きょこつこっせつ
距骨骨折
症状と特徴
距骨は足首の中央で、脛骨、踵骨、舟状骨と関節をつくる重要な骨です。骨折すると、足首や足部の強い痛み、腫れ、内出血、荷重困難、可動域制限が起こります。距骨は血流が損なわれやすい部位があり、特に骨折のずれや脱臼を伴う場合には、骨壊死、骨癒合不全、変形、外傷後関節症を生じることがあるため、長期の経過観察が必要です。
原因
交通事故でブレーキを踏んだ足に強い力が加わる場合、高所からの転落・着地、スポーツ外傷などで、足首が過度に背屈したり、強い圧迫・回旋力が加わったりして起こります。
治療
X線に加え、骨折の範囲や関節面のずれを詳しく調べるためCTが行われることが多く、必要に応じてMRIも用いられます。
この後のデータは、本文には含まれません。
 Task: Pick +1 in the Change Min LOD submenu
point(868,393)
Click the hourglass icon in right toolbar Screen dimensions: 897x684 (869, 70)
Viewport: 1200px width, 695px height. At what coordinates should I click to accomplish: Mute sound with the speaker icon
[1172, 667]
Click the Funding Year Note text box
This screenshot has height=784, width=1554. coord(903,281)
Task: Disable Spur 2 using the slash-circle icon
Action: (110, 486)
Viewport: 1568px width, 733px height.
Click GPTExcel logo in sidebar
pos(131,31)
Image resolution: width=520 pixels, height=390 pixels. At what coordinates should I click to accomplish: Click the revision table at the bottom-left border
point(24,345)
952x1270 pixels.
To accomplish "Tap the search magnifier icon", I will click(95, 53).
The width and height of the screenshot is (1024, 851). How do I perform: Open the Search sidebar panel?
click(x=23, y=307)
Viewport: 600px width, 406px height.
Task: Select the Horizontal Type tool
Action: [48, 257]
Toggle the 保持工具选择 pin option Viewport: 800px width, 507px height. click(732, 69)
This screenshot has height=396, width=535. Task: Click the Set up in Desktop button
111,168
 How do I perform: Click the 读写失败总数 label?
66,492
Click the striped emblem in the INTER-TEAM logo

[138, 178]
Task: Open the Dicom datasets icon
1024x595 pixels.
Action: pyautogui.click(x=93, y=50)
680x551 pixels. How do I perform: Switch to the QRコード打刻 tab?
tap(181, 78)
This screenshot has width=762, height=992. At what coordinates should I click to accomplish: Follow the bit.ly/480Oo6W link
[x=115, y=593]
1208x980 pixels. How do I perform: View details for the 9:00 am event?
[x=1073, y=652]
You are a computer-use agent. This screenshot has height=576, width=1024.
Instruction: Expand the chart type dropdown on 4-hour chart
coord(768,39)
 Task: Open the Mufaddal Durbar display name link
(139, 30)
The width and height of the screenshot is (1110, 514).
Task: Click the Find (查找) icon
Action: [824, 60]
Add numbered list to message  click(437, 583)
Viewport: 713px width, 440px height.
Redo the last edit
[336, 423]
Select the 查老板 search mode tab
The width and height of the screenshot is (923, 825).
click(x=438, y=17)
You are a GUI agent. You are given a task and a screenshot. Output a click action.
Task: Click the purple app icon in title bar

骨のずれがなく安定した骨折では、ギプスまたは装具で固定し、一定期間は体重をかけない治療を行います。ずれがある骨折、脱臼を伴う骨折、関節面の整復が必要な骨折では、早期に整復し、スクリューやプレートなどによる手術固定を行うことが一般的です。骨壊死や関節症の有無を確認するため、治療後も定期的な画像検査とリハビリテーションを行い、荷重開始は骨癒合や血行状態に応じて慎重に決めます。